[[ Records open ]]

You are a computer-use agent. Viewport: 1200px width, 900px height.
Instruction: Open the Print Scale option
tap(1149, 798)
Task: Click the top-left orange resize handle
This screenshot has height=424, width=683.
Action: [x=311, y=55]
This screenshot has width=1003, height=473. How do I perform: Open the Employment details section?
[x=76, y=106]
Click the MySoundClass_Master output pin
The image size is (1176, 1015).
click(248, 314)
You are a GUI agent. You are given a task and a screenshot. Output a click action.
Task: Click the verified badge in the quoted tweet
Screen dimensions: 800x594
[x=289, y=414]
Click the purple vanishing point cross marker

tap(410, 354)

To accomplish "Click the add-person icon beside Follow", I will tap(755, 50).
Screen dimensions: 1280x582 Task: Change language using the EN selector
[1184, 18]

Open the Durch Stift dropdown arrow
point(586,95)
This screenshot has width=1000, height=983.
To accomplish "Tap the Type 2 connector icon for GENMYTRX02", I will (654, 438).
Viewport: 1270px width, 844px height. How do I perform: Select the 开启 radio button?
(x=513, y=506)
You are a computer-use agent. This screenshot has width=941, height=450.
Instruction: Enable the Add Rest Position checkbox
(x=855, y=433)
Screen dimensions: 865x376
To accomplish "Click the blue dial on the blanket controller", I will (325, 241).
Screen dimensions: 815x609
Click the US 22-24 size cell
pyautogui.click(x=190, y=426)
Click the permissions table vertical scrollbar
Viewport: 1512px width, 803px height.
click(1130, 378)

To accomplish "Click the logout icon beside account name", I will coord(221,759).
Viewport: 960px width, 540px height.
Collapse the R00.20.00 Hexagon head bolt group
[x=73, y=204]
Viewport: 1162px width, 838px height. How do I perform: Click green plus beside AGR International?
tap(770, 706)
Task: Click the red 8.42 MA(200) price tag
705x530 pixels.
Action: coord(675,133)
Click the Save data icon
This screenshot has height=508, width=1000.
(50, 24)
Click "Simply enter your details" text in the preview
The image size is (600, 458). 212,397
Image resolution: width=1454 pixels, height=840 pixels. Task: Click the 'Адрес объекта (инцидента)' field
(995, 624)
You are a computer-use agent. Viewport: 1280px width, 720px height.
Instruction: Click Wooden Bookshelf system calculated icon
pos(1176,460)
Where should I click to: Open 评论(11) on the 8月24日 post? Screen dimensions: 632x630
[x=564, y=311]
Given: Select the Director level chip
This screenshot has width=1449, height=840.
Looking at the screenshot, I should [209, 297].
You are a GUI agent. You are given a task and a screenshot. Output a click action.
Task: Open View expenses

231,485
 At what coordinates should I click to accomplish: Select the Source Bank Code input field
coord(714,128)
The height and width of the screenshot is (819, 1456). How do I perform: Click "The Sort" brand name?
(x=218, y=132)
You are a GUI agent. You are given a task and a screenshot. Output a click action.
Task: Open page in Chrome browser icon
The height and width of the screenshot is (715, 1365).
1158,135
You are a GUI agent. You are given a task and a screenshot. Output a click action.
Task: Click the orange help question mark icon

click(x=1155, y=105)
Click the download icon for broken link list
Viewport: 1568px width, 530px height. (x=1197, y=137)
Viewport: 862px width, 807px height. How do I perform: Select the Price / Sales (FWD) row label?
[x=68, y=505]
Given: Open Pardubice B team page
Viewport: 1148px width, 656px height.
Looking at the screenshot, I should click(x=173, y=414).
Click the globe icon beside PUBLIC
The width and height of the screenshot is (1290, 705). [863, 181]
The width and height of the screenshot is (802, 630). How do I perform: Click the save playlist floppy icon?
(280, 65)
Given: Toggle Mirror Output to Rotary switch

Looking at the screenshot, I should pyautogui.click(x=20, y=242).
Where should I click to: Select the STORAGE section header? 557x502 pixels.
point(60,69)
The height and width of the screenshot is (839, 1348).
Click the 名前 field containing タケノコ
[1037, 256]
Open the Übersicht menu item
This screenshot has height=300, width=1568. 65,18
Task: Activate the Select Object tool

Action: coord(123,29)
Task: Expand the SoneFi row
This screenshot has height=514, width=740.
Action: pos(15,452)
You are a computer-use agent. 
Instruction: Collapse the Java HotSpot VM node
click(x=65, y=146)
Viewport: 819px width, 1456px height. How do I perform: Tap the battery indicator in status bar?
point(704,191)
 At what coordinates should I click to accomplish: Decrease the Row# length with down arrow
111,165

[[ Records closed ]]

Repeat every record exactly, so that nothing is lost or altered.

## Expected answer
You are a computer-use agent. Viewport: 1200px width, 900px height.
Instruction: Open the Print Scale option
tap(1149, 798)
Task: Click the top-left orange resize handle
This screenshot has height=424, width=683.
Action: [x=311, y=55]
This screenshot has width=1003, height=473. How do I perform: Open the Employment details section?
[x=76, y=106]
Click the MySoundClass_Master output pin
The image size is (1176, 1015).
click(248, 314)
You are a GUI agent. You are given a task and a screenshot. Output a click action.
Task: Click the verified badge in the quoted tweet
Screen dimensions: 800x594
[x=289, y=414]
Click the purple vanishing point cross marker

tap(410, 354)

To accomplish "Click the add-person icon beside Follow", I will tap(755, 50).
Screen dimensions: 1280x582 Task: Change language using the EN selector
[1184, 18]

Open the Durch Stift dropdown arrow
point(586,95)
This screenshot has width=1000, height=983.
To accomplish "Tap the Type 2 connector icon for GENMYTRX02", I will (654, 438).
Viewport: 1270px width, 844px height. How do I perform: Select the 开启 radio button?
(x=513, y=506)
You are a computer-use agent. This screenshot has width=941, height=450.
Instruction: Enable the Add Rest Position checkbox
(x=855, y=433)
Screen dimensions: 865x376
To accomplish "Click the blue dial on the blanket controller", I will (325, 241).
Screen dimensions: 815x609
Click the US 22-24 size cell
pyautogui.click(x=190, y=426)
Click the permissions table vertical scrollbar
Viewport: 1512px width, 803px height.
click(1130, 378)

To accomplish "Click the logout icon beside account name", I will coord(221,759).
Viewport: 960px width, 540px height.
Collapse the R00.20.00 Hexagon head bolt group
[x=73, y=204]
Viewport: 1162px width, 838px height. How do I perform: Click green plus beside AGR International?
tap(770, 706)
Task: Click the red 8.42 MA(200) price tag
705x530 pixels.
Action: coord(675,133)
Click the Save data icon
This screenshot has height=508, width=1000.
(50, 24)
Click "Simply enter your details" text in the preview
The image size is (600, 458). 212,397
Image resolution: width=1454 pixels, height=840 pixels. Task: Click the 'Адрес объекта (инцидента)' field
(995, 624)
You are a computer-use agent. Viewport: 1280px width, 720px height.
Instruction: Click Wooden Bookshelf system calculated icon
pos(1176,460)
Where should I click to: Open 评论(11) on the 8月24日 post? Screen dimensions: 632x630
[x=564, y=311]
Given: Select the Director level chip
This screenshot has width=1449, height=840.
Looking at the screenshot, I should [209, 297].
You are a GUI agent. You are given a task and a screenshot. Output a click action.
Task: Open View expenses

231,485
 At what coordinates should I click to accomplish: Select the Source Bank Code input field
coord(714,128)
The height and width of the screenshot is (819, 1456). How do I perform: Click "The Sort" brand name?
(x=218, y=132)
You are a GUI agent. You are given a task and a screenshot. Output a click action.
Task: Open page in Chrome browser icon
The height and width of the screenshot is (715, 1365).
1158,135
You are a GUI agent. You are given a task and a screenshot. Output a click action.
Task: Click the orange help question mark icon

click(x=1155, y=105)
Click the download icon for broken link list
Viewport: 1568px width, 530px height. (x=1197, y=137)
Viewport: 862px width, 807px height. How do I perform: Select the Price / Sales (FWD) row label?
[x=68, y=505]
Given: Open Pardubice B team page
Viewport: 1148px width, 656px height.
Looking at the screenshot, I should click(x=173, y=414).
Click the globe icon beside PUBLIC
The width and height of the screenshot is (1290, 705). [863, 181]
The width and height of the screenshot is (802, 630). How do I perform: Click the save playlist floppy icon?
(280, 65)
Given: Toggle Mirror Output to Rotary switch

Looking at the screenshot, I should pyautogui.click(x=20, y=242).
Where should I click to: Select the STORAGE section header? 557x502 pixels.
point(60,69)
The height and width of the screenshot is (839, 1348).
Click the 名前 field containing タケノコ
[1037, 256]
Open the Übersicht menu item
This screenshot has height=300, width=1568. 65,18
Task: Activate the Select Object tool

Action: coord(123,29)
Task: Expand the SoneFi row
This screenshot has height=514, width=740.
Action: pos(15,452)
You are a computer-use agent. 
Instruction: Collapse the Java HotSpot VM node
click(x=65, y=146)
Viewport: 819px width, 1456px height. How do I perform: Tap the battery indicator in status bar?
point(704,191)
 At what coordinates should I click to accomplish: Decrease the Row# length with down arrow
111,165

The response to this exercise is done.